Sridevi’s case: Media had no choice!

THE ASIAN AGE. | NILOFAR SUHRAWARDY
Published : Mar 5, 2018, 12:21 am IST
Updated : Mar 5, 2018, 12:21 am IST

Sadly, the media has invited strong criticism from several quarters about the importance accorded to death as well as funeral of Sridevi.

Sridevi (1963-2018) (Photo: PTI)
 Sridevi (1963-2018) (Photo: PTI)

Sadly, the media has invited strong criticism from several quarters about the importance accorded to death as well as funeral of Sridevi. Now, is the media to be blamed for state honours accorded to Sridevi and her body being wrapped in the national flag? Of course, deliberating on who should be blamed for this and should she have been accorded state honours or not is another issue. But one does wonder as to whether this has set the trend for Bollywood celebrities to be accorded similar state honours and would controversies be sparked if they are or are not? With respect to media coverage accorded to Sridevi and several debates over her death, would it be fair to blame the media for going overboard?

Sridevi was after all a popular and successful star. One of the key jobs of the media is to tap on popular culture and work on news associated with the same. Sridevi is not the first or the only celebrity to have received such coverage. In comparison to coverage accorded to Princess Diana’s funeral and debates raised over the nature of her death, Sridevi has received much lesser attention.

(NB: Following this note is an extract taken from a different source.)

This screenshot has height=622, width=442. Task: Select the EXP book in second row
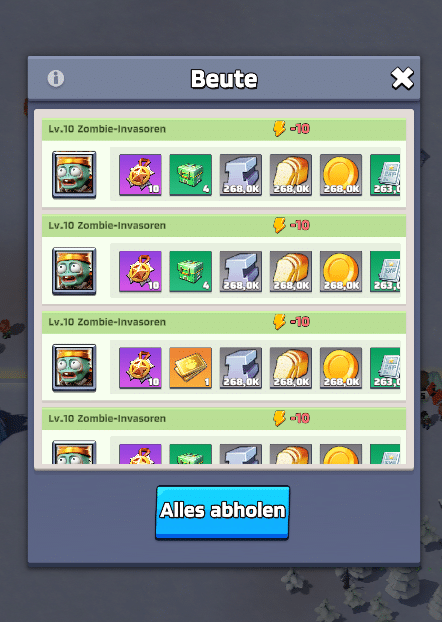385,271
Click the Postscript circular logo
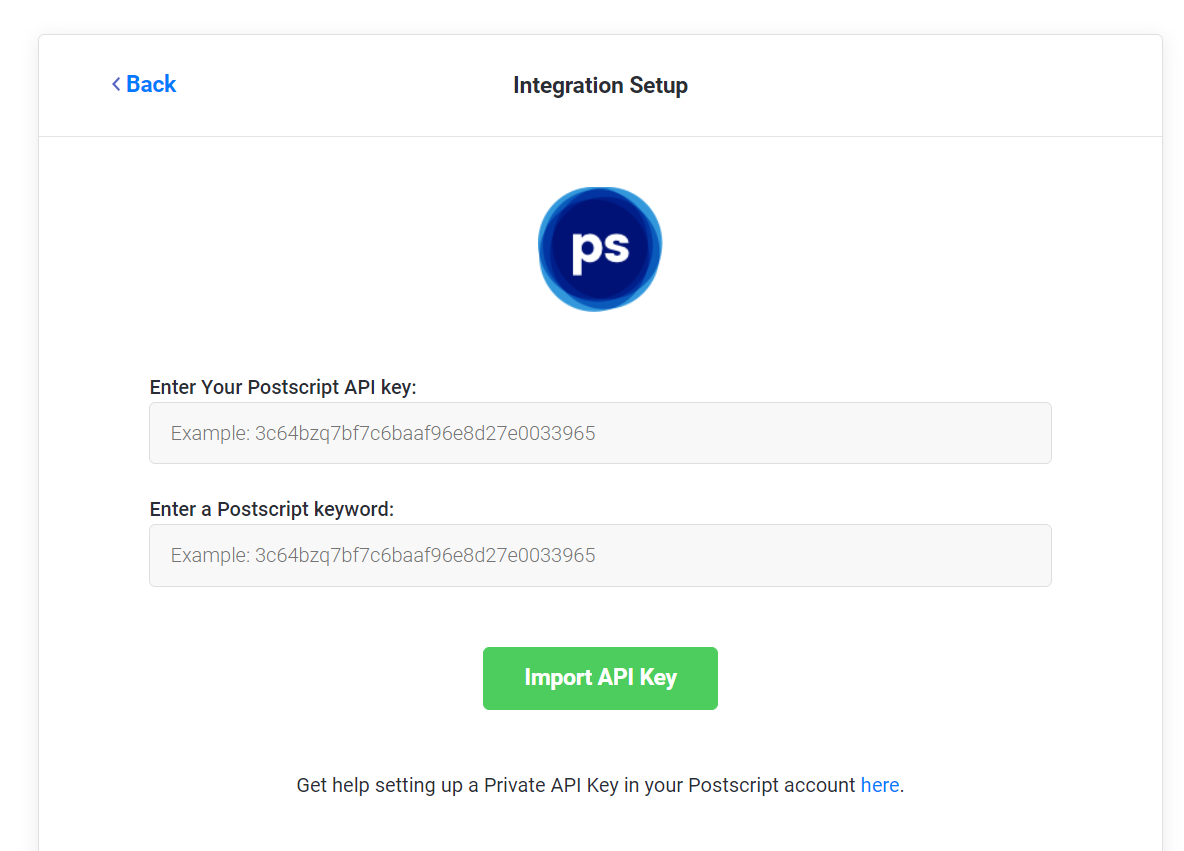This screenshot has height=851, width=1184. coord(600,248)
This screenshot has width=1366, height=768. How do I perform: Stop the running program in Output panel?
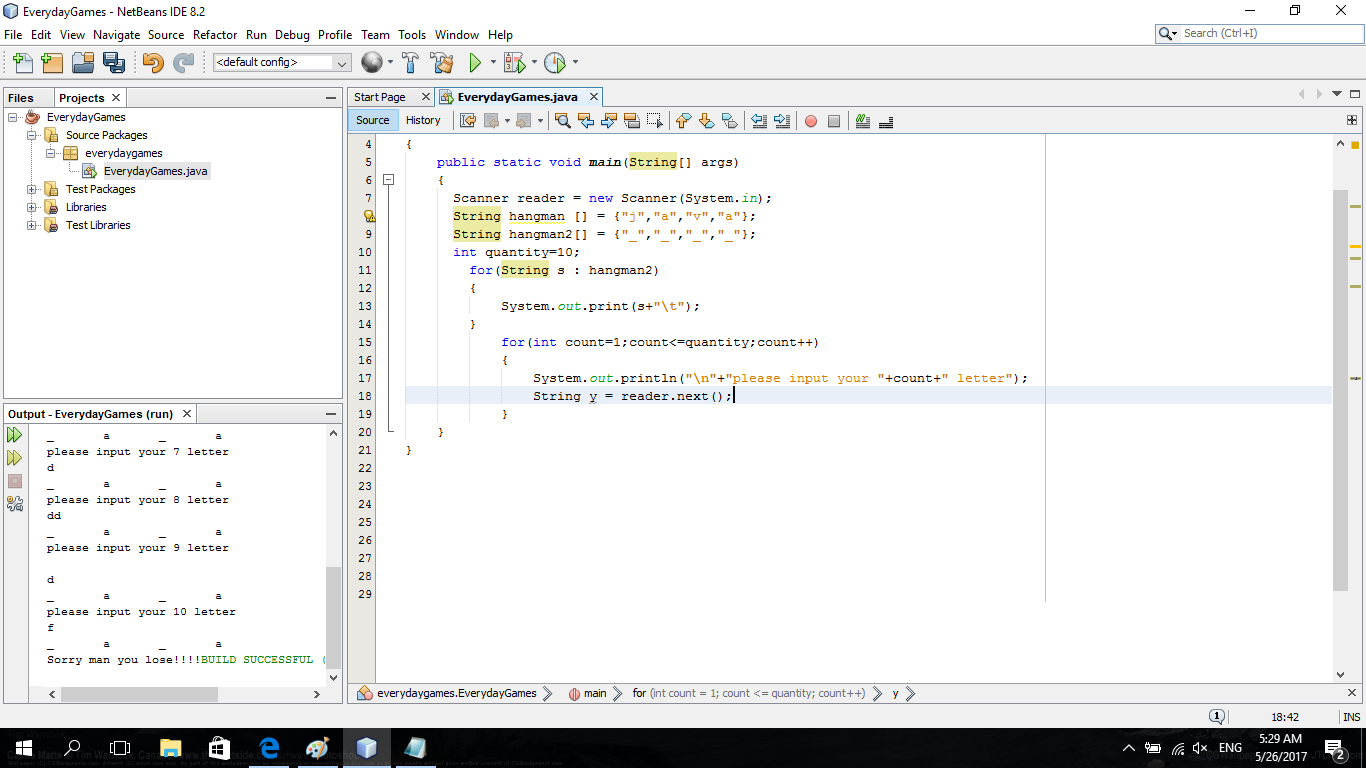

In fact, oft and on, debates as well as discussions continue to be held over Diana’s death. “News” still floats easily over whether Diana’s death was really caused by accident. Live telecast of her funeral had almost the entire world glued to the small screen till she was laid to rest.

 

So why blame the media for, as it is said, going “overboard” in Sridevi’s case? There is nothing surprising about media lens remaining focused on celebrities and other personalities in the limelight about “news” regarding them. If Sridevi was still around, not many would have learnt about her visit to Dubai to attend her nephew’s marriage. At most, the dress she wore for the wedding may have received a little attention. Besides, had she been ailing and nearing 70, 80 or more, coverage accorded to her death would probably have been much less. But as she hadn’t yet touched 55 and died in unnatural circumstances, it has been but natural for the media to accord it greater “news” value than it may have otherwise.

 

One perspective criticising media coverage is that privacy of Sridevi and her family members has been intruded into. Yes, the privacy has been invaded. Well, there is nothing surprising about this. When has celebrities’ privacy been spared? Rather, extra-efforts are continuously made to “investigate”, find details and let the people know the spicy, interesting and similar details about celebrities’ lives which are likely to attract attention. However “private affair” Virat Kohli and Anushka Sharma’s marriage may have been, media lens did not spare them. The photograph of the bedroom where the newly-married couple spent their first night was also somehow managed. Neither apparently has expressed any qualms about their privacy being “intruded” into. Rather, being celebrities, they probably expected it.

 

Now and then, once politically dominant politically figures’ personal lives — with special focus on their “romance” — are paid greater attention than the political and diplomatic legacies they left behind. These include stories — with or without “news value” about late Prime Ministers Jawaharlal Nehru and Indira Gandhi. Married life of Priyanka Gandhi and Robert Vadra has also not been ignored. However, recently, soon after “news” floated about their marriage being on rocks, a photograph of the two happily in each other’s company was enough to defeat this speculation. And these are just a few minor incidents of privacy of celebrities being intruded into primarily when it is assumed to have some news appeal in the domain of popular culture.

 

Yes, where popular culture is concerned, romance, suspense, marriages taking place or breaking, some violence, even their pregnancy, giving birth and so much more linked with celebrities’ lives bears a lot of importance. For the sake of yielding to what appeals most to people in general, the media cannot be expected to ignore events bearing even a little news value in the celebrity world. Think again, it is not without reason that several celebrities appear in advertisements, act as brand ambassadors and so forth.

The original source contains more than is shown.